BAHIA BARATARIA, Luisiana, EU. AP. Las compañías petroleras han gastado miles de millones de dólares para perforar más profundamente en el fondo del mar, pero han invertido sumas relativamente pequeñas para encontrar formas de contenerderrames en condiciones de profundidad como las del Golfo de México. Expertos dicen que el derrame en el Golfo ha puesto de relieve la inacción de la industria y el gobierno federal a la hora de dedicar recursos adecuados a tecnología de limpieza y respuesta a derrames.
No puedo comprender por qué ellos no comenzaron a trabajar en eso luego del derrame mexicano de 1979, dijo Gerald Graham, presidente de Worldocean Consulting, una firma de prevención de derrames y planificación en Columbia Británica, Canadá. Ahora están tratando de ponerse al día.
Apenas una fracción de los de 69 millones a 131,5 millones de galones que se han derramado al Golfo han sido recuperados. Unos 10 millones de galones han sido quemados y 25 millones de galones de una mezcla de crudo y agua han sido limpiados. Los principales elementos en los esfuerzos de limpieza han sido las barreras portátiles, los limpiadores mecánicos y los dispersantes de crudo, las mismas herramientas usadas para combatir el derrame de Exxon Valdez en 1989 en Alaska.

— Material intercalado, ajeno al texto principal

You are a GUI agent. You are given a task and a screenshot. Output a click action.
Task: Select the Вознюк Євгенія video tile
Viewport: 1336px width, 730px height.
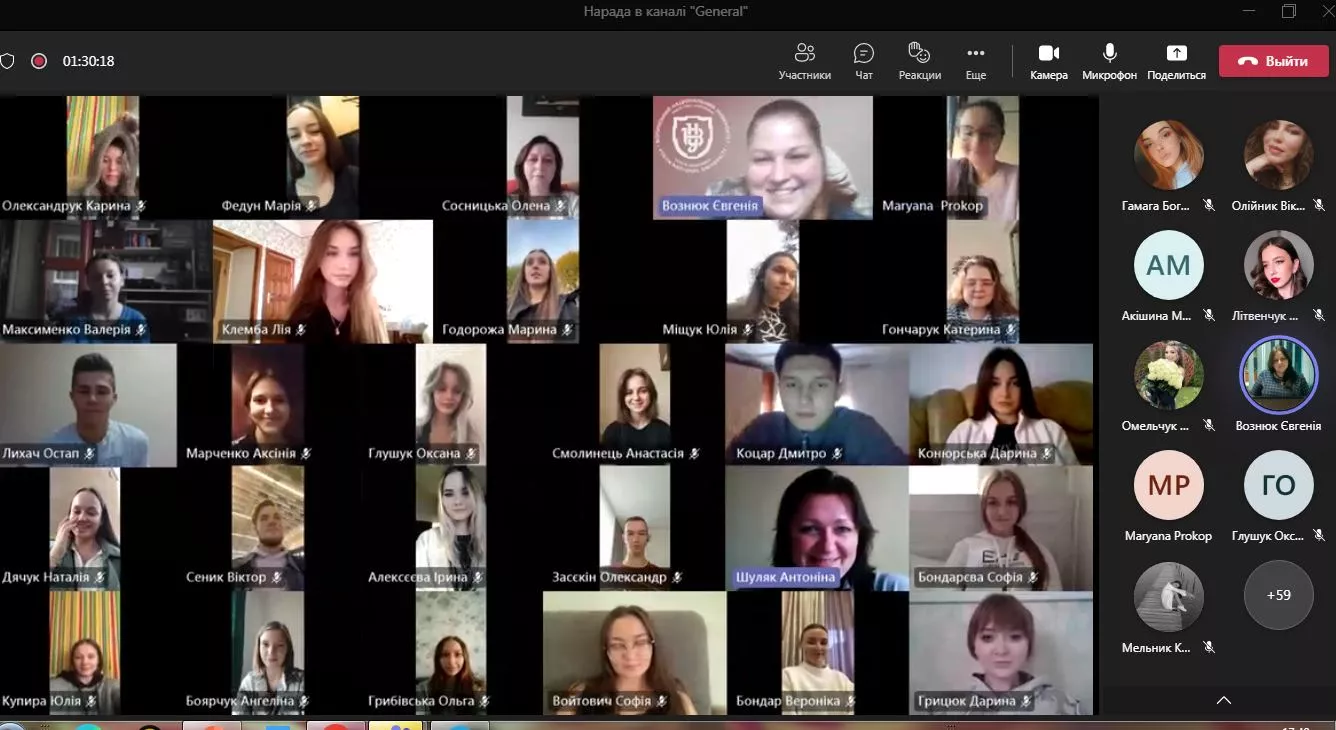pyautogui.click(x=762, y=157)
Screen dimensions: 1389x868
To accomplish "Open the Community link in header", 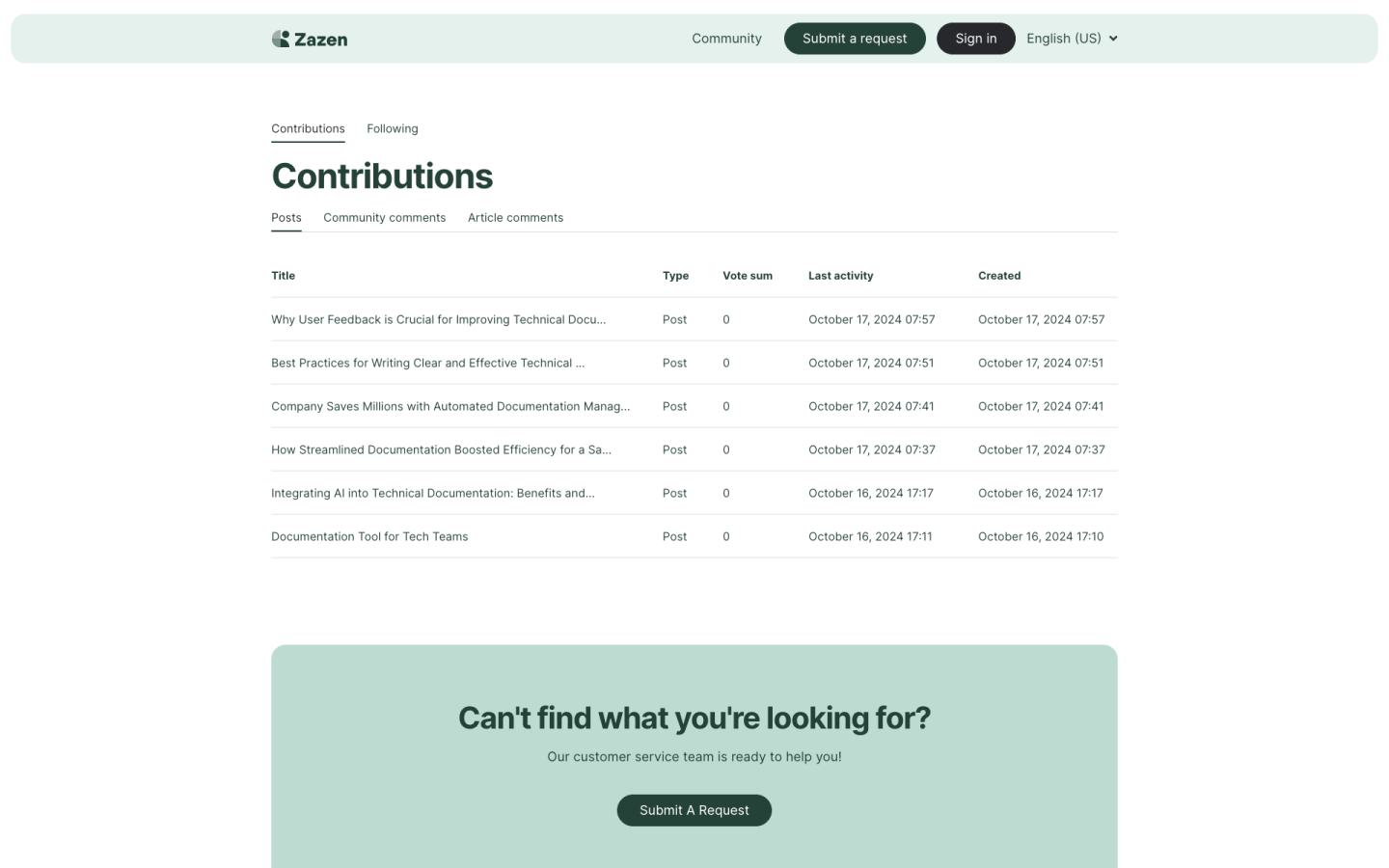I will tap(726, 39).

Las mejoras a esos métodos han sido graduales y lentas, y se han desarrollado pocos métodos nuevos, dicen los analistas, porque las compañías petroleras no tienen incentivos financieros para hacerlo.
La tecnología de perforaciones ha avanzado porque genera dinero, dijo Tim Robertson, gerente general de Nuka Research & Planning, que se especializa en respuesta a derrames y que trabajó en Seldovia, Alaska, en la contención del derrame del Exxon Valdez.